CMD="v.what.rast rand10k rast=elevation.dem column=elev"
valgrind --tool=callgrind --trace-children=yes $CMD

This creates a file containing profiling information which kcachegrind can load. We include --trace-children in the above example so we can profile the DBF driver process as well as the main v.what.rast process.

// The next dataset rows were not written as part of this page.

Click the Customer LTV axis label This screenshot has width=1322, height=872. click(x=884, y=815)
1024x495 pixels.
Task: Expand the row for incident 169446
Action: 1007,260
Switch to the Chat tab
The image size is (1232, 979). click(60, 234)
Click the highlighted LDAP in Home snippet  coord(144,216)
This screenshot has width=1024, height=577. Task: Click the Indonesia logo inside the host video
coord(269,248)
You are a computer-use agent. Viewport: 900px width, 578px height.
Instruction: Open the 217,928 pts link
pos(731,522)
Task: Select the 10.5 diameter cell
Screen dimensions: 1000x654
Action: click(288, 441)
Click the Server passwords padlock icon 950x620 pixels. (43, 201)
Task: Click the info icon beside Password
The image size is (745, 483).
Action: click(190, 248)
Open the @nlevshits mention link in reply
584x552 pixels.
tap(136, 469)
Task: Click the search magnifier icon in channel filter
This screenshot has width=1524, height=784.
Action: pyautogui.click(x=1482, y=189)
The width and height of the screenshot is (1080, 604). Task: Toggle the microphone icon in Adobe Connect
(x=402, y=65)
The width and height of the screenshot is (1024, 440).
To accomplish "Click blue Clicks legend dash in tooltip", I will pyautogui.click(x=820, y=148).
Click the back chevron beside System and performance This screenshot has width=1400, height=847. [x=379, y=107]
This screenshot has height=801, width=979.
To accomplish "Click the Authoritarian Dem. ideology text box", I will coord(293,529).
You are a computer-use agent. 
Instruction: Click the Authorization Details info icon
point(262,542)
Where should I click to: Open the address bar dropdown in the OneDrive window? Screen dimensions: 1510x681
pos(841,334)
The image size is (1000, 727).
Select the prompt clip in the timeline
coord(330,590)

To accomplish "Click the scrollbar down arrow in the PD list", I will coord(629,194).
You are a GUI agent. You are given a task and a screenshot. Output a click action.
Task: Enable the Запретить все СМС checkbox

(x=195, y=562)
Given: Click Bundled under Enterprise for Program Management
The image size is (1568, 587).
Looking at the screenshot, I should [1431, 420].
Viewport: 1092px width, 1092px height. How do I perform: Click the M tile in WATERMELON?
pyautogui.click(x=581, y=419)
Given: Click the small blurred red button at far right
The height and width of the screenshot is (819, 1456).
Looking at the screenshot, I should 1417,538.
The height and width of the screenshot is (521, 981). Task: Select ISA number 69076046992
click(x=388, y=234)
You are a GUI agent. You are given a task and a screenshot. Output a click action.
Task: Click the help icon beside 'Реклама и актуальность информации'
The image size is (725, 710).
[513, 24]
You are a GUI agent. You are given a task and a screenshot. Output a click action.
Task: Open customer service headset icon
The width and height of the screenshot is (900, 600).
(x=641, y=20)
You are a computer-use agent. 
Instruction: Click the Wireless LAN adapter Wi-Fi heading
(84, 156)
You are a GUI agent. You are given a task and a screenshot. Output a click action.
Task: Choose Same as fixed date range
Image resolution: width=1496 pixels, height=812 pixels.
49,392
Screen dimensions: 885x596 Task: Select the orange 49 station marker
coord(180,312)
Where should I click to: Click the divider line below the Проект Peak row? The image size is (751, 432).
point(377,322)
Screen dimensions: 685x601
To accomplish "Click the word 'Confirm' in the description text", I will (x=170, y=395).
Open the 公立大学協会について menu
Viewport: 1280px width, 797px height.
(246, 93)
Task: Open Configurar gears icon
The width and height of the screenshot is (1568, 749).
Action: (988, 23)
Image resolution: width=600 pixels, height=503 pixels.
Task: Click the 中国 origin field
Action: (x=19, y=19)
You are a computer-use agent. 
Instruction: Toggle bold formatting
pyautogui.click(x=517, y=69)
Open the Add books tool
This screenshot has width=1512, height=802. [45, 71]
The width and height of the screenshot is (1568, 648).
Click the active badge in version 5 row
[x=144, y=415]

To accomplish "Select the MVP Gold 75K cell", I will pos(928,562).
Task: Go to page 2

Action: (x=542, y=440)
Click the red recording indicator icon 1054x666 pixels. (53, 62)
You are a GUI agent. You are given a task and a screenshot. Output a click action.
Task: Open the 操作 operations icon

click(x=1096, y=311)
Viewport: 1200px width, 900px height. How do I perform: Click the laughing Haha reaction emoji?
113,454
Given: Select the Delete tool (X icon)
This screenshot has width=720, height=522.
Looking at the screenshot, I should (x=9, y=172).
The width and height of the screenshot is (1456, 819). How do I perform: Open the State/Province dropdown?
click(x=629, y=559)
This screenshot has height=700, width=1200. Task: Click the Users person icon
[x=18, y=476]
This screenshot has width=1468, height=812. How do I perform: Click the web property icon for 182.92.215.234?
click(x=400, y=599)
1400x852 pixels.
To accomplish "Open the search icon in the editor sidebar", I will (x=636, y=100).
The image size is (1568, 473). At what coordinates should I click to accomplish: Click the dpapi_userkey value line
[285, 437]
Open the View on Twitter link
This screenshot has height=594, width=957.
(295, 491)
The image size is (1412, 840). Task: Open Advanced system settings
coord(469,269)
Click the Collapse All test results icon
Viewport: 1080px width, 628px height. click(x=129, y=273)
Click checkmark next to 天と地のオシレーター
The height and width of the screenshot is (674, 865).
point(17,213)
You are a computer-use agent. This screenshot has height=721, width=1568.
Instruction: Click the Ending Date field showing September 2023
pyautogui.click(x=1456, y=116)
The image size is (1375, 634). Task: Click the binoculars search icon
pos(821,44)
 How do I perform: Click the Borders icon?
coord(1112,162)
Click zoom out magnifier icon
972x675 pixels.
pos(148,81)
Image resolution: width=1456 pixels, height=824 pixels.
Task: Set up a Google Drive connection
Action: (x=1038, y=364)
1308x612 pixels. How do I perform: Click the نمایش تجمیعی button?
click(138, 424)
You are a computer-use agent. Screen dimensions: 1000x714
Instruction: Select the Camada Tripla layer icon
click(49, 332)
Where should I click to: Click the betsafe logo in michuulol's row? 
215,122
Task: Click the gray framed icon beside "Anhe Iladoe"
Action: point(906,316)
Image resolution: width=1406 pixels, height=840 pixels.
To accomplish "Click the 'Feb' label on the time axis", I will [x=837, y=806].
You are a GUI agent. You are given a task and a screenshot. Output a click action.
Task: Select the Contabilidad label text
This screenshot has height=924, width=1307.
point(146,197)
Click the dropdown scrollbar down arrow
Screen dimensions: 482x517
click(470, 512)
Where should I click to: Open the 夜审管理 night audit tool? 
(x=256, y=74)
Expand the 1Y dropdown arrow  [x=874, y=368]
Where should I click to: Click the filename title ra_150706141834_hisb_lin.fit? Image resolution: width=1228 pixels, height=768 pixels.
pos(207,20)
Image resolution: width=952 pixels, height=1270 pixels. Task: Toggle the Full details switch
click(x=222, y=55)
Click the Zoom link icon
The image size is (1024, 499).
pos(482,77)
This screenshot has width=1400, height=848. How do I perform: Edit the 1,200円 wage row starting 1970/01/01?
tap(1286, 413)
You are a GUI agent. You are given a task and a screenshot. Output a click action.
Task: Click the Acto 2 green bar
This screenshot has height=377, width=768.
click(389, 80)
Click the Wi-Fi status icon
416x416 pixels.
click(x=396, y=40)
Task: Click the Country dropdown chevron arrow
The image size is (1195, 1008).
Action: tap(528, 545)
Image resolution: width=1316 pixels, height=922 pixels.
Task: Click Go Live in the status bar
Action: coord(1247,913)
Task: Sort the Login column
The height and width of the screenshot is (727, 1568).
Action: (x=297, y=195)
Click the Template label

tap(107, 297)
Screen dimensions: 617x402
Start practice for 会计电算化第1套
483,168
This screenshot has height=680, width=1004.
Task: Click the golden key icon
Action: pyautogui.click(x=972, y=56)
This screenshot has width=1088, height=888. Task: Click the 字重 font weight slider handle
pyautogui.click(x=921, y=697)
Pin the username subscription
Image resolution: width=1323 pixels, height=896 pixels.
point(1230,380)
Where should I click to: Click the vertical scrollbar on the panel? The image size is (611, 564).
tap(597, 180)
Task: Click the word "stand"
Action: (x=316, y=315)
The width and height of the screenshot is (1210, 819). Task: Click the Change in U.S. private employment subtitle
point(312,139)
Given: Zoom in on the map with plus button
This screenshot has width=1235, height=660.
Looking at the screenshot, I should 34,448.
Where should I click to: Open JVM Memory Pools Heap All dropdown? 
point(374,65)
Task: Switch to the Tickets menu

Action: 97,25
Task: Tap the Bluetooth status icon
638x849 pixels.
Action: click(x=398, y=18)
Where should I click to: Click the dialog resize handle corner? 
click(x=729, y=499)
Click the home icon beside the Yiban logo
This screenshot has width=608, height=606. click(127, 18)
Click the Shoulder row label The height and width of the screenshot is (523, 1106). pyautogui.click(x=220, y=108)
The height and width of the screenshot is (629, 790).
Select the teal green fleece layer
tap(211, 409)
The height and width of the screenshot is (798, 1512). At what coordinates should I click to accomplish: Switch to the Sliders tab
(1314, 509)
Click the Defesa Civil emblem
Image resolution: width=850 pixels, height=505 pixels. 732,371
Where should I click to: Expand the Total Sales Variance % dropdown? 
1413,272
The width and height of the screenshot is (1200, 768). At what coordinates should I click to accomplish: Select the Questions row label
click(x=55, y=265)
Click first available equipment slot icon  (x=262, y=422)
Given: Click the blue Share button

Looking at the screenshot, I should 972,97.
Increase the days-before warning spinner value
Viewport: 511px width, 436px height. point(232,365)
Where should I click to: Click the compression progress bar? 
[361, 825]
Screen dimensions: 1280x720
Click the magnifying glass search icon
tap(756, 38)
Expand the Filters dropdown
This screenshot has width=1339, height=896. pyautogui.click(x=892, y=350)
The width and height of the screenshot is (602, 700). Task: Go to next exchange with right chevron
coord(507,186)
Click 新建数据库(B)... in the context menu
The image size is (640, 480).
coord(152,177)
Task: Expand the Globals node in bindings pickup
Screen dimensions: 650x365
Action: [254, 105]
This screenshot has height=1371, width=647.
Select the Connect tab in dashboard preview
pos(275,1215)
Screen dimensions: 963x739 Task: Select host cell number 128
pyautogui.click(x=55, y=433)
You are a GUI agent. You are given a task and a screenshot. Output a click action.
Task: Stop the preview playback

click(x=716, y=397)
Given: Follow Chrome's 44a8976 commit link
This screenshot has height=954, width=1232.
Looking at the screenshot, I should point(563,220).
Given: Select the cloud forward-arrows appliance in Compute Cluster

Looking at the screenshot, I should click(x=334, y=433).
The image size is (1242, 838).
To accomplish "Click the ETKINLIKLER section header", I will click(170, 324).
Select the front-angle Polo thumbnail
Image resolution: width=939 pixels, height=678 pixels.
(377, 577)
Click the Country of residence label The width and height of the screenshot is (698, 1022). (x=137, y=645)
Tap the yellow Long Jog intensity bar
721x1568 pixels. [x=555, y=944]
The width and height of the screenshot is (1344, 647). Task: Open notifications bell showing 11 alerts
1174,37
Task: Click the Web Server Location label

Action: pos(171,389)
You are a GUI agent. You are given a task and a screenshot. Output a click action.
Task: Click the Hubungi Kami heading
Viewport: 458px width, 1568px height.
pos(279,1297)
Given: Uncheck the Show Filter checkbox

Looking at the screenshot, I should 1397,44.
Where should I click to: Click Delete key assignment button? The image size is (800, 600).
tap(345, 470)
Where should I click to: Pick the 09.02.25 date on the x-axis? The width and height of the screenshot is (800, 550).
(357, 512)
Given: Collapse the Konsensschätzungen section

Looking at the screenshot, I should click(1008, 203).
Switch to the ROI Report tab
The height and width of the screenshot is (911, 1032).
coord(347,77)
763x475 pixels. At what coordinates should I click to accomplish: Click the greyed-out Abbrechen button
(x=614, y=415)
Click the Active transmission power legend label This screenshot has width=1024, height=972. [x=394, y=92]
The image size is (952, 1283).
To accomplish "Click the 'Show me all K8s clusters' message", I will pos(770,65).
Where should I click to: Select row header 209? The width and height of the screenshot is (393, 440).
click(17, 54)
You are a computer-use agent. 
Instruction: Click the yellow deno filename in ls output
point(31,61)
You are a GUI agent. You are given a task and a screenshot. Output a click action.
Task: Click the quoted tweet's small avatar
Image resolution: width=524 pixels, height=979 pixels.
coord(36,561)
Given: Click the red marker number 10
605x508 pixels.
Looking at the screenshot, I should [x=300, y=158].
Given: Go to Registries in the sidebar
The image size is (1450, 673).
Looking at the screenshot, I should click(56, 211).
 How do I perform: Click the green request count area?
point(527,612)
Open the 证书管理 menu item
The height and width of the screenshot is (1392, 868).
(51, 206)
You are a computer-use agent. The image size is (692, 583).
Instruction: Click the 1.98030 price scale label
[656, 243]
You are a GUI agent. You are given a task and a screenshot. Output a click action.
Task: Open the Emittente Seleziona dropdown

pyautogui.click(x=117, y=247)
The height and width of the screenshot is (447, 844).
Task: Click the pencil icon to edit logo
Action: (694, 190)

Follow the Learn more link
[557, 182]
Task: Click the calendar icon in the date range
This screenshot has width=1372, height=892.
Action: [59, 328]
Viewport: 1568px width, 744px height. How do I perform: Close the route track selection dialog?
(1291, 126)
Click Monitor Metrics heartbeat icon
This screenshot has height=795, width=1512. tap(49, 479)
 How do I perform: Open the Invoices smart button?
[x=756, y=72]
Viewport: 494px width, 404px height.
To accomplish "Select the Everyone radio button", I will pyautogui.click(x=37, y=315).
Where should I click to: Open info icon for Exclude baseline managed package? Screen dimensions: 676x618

kcachegrind callgrind.out.12345

In the above example from the two process costs we can see that 99.5% is taken by the dbf process and 0.5% is taken by the v.what.rast process. Within the dbf process almost 50% is taken by G_debug() and G_strcasecmp().

gprof

(Insert howto here)

Using Mudflap

GCC built in feature, that "instruments all risky pointer/array dereferencing operations, some standard library string/heap functions, and some other associated constructs with range/validity tests. Modules so instrumented should be immune to buffer overflows, invalid heap use, and some other classes of C/C++ programming errors. The instrumentation relies on a separate runtime library (libmudflap), which will be linked into a program if -fmudflap -lmudflap is given at link time." GCC Wiki

  • Requires GCC with mudflap support (GCC 4.x with mudflap USE flag on Gentoo, separate library "libmudflap*" in other distros);
  • Add -fmudflap and -lmudflap options (Is this correct way? It works...):
    • in include/Make/Platform.make add -lmudflap to LD_SEARCH_FLAGS;
    • in include/Make/Platform.make add -fmudflap to CFLAGS1;
  • Disable mudflap during compilation
export MUDFLAP_OPTIONS='-mode-nop -viol-nop'
  • Compile GRASS (make clean && make). For best results use NO optimisations for compilation (-O0);
  • Use GRASS.
    • To disable warnings
export MUDFLAP_OPTIONS='-mode-nop -viol-nop'
    • To enable warnings
export MUDFLAP_OPTIONS='-mode-check -viol-nop -check-initialization'

More information about debugging with mudflap, can be found here.

Skimming the ChangeLog for changes

  • use the tool svn2cl.sh for generating a local changelog-file

Patches

  • For instructions on creating and applying patches the see Patches wiki page.